Aufgabe ::
Nenne sämtliche Prozentangaben, die im Bericht zur IHK-Konjunkturumfrage in Klammern stehen, jeweils mit dem Sachverhalt, auf den sie sich beziehen.

Textauszug ::
____
Konjunktur-Umfrage der IHK: Regionale Wirtschaft in der Krise

Mittwoch, 22.01.2025
MAIN-KINZIG-KREIS - Die Konjunktur-Umfrage der Industrie- und Handelskammer (IHK) Hanau-Gelnhausen-Schlüchtern aus dem Winter 2024/2025 offenbart die weiterhin schlechte Stimmung der regionalen Wirtschaft.
Die Anzahl der Pessimisten unter den befragten Unternehmen ist zwar gegenüber der vorangegangenen Umfrage vom Herbst 2024 leicht gesunken, aber dafür klagen mehr Unternehmen über Geldsorgen. Vor allem schwindet das Vertrauen in den Wirtschaftsstandort Deutschland weiter: drei Viertel aller Unternehmen – und damit so viele wie nie zuvor – sehen in den hiesigen Rahmenbedingungen ein Risiko für ihr Unternehmen. Die Konsequenz: zum achten Mal hintereinander fehlt vielen Unternehmen die Sicherheit und die Bereitschaft zum Investieren.
Die Einschätzung der aktuellen wirtschaftlichen Lage – ist über alle Branchen hinweg als Saldo aus positiven und negativen Bewertungen weiter negativ, aber immerhin auf -8,1 gestiegen, nach -12,7 im Herbst 2024. Fast 18 Prozent der befragten Unternehmen bewerten ihre wirtschaftliche Lage inzwischen als gut, was einen Anstieg um knapp sechs Prozentpunkten entspricht. Gleichzeitig sank der Anteil derjenigen, die ihre wirtschaftliche Situation als schlecht einschätzen, auf 25,7 Prozent – also immer noch jedes vierte Unternehmen. Der Blick in die Zukunft fällt für die Unternehmen insgesamt nur wenig besser aus als vor drei Monaten: Der aktuelle Saldo für die erwartete Geschäftsentwicklung steigt zwar um zwei Prozentpunkte an, bleibt mit -13,4 jedoch sehr negativ. Der Anteil der Unternehmen, die mit Sorge in die Zukunft blicken, ist sogar von 26,8 auf 29,5 Prozent gestiegen.
Das liegt auch an der Finanzlage: Im Herbst bewerteten fast zwei Drittel (65,7 Prozent) der Unternehmen ihre Finanzlage als unproblematisch – drei Monate später sind es nur noch die Hälfte (54,1 Prozent). Vor allem zunehmende Forderungsausfälle (21,9 Prozent) und gestiegene Kosten für Fremdkapital (13 Prozent) verzehren das Eigenkapital bei jedem vierten Unternehmen (24,7 Prozent).
____
Datenabschnitt ::
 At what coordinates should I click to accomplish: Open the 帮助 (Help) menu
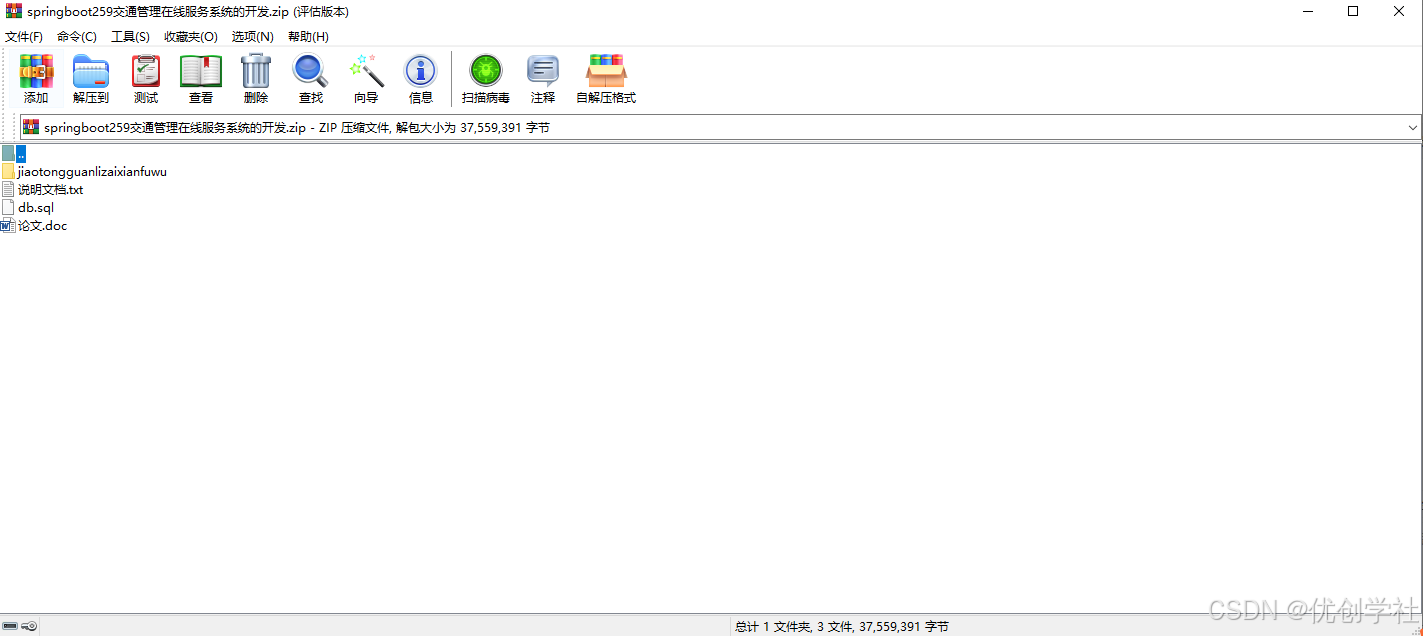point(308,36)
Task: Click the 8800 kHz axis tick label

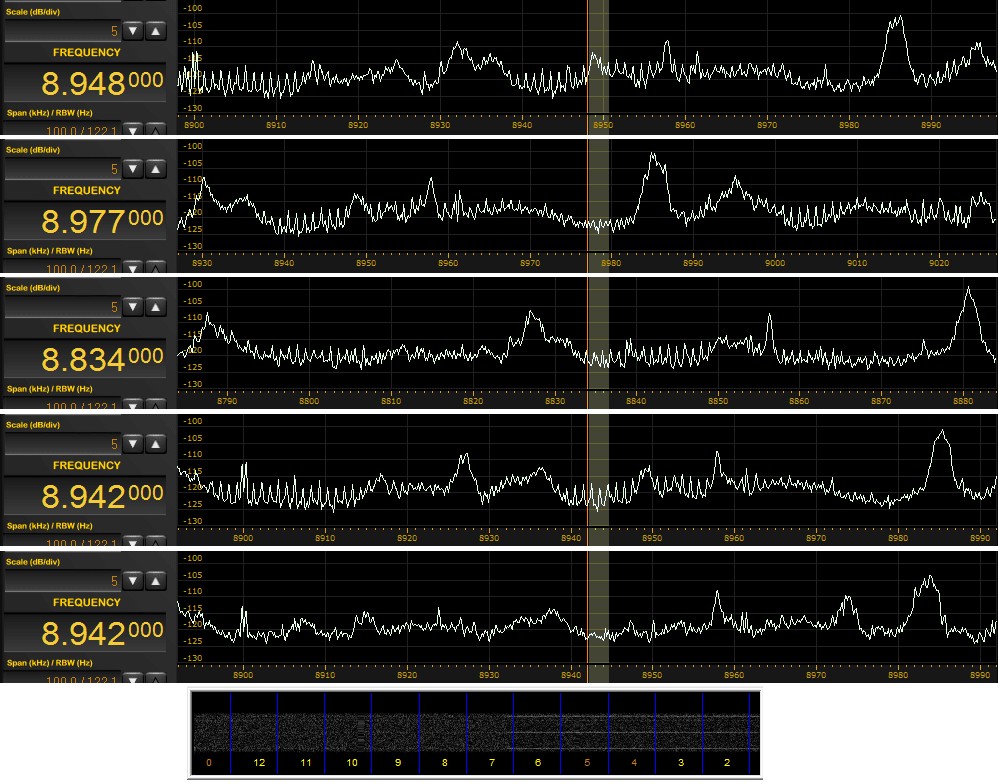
____
Antwort ::
- 65,7 Prozent: Unternehmen, die im Herbst ihre Finanzlage als unproblematisch bewerteten
- 54,1 Prozent: Unternehmen, die drei Monate später ihre Finanzlage als unproblematisch bewerten
- 21,9 Prozent: zunehmende Forderungsausfälle
- 13 Prozent: gestiegene Kosten für Fremdkapital
- 24,7 Prozent: Unternehmen, bei denen dadurch das Eigenkapital verzehrt wird